La France pourrait devenir la premier Etat sanctionné. Suite à la crise de la dette en Europe, qui a montré que les pays ne respectaient pas les règles (y compris les poids lourds que sont la France et l'Allemagne), l'Union européenne a instauré de nouvelles règles du jeu. Désormais, Bruxelles contrôle les budgets nationaux et peut même engager une procédure disciplinaire contre les mauvais élèves. Or la France, après avoir déjà obtenu deux délais pour repasser sous la barre des 3%, a reconnu mi-septembre qu'elle ne respecterait pas ses engagements une nouvelle fois.
A Bruxelles, même si on n'a pas encore reçu tous les documents français, les experts ont déjà commencé à faire tourner les calculettes. Selon leurs calculs, il faudrait 6 à 8 milliards d'économies supplémentaires pour que le déficit structurel français soit dans les clous. Paris risque donc d'être montrée du doigt et, si elle ne corrige pas le tir, risque même des sanctions financières.
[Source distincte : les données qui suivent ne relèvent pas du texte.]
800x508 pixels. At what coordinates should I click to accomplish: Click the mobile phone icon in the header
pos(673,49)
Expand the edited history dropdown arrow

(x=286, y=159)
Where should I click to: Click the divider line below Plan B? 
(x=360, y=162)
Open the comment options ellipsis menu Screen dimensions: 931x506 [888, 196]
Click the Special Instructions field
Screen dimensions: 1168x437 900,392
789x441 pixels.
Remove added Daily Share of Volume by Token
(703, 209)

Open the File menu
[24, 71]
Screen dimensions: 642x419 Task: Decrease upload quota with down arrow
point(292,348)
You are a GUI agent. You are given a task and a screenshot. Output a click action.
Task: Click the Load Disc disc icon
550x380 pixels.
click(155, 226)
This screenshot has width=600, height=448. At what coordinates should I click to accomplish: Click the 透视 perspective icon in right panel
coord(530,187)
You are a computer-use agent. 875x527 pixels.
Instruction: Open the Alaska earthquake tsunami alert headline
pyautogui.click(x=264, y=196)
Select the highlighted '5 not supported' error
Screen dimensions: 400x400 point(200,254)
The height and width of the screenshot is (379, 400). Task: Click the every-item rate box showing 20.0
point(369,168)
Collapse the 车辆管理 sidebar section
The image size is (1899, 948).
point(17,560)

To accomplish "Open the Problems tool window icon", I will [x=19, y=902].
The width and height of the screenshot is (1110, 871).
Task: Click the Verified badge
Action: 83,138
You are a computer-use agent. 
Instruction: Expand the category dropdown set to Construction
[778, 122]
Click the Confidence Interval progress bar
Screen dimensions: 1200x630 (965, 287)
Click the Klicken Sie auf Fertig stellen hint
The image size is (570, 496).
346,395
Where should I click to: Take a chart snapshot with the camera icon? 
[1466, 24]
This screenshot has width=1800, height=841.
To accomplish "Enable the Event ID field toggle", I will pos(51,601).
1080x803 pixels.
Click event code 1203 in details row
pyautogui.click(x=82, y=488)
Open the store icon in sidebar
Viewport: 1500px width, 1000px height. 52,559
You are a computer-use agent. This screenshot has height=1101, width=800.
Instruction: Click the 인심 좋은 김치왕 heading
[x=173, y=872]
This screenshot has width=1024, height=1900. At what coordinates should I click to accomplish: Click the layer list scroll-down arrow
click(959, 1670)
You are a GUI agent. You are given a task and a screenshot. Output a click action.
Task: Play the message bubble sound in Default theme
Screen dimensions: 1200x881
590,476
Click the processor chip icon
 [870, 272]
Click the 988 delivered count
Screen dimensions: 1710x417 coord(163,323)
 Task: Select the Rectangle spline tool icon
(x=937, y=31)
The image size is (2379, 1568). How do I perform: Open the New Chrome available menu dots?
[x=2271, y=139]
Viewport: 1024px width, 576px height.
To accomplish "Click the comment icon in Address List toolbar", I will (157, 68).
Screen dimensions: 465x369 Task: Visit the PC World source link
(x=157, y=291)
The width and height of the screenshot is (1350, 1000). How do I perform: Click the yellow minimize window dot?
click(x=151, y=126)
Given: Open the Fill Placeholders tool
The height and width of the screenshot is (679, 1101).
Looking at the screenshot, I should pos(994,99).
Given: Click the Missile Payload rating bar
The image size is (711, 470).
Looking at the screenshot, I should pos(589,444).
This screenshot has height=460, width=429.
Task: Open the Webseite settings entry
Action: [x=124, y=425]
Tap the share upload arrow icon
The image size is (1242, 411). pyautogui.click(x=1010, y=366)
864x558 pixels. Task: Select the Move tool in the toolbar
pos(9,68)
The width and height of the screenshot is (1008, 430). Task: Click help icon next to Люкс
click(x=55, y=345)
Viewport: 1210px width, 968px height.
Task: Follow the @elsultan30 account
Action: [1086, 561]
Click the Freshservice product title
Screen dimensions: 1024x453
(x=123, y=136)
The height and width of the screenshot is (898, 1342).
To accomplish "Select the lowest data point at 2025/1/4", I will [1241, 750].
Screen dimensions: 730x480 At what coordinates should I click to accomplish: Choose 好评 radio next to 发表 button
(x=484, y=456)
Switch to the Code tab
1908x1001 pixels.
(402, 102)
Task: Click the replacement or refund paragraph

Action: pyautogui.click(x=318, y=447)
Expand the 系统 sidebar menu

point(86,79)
Que risque Paris ? Déjà placé sous surveillance, l’Hexagone risque de se voir infliger une amende représentant 0,2% du PIB, soit 4 milliards d’euros, en vertu des traités européens. Il n’est pour autant pas certain que la France doive passer à la caisse. D’abord car Paris ne cesse depuis des semaines d’envoyer des signaux à Bruxelles, mais aussi à Berlin, pour les prévenir qu’elle aurait du mal à tenir ses engagements. Ensuite parce que Michel Sapin a bien pesé ses mots mi-septembre en parlant de la "situation exceptionnelle" de l'économie en zone euro, qui expliquerait en partie le dérapage français. Or le terme "situation exceptionnelle" ne doit rien au hasard : c’est la seule exception prévue par les traités européens pour éviter une sanction et demander un nouveau délai. La sanction redoutée n’est donc pas automatique et fera l’objet d’un débat au sein des institutions jusqu'à ce que le verdict tombe, fin octobre.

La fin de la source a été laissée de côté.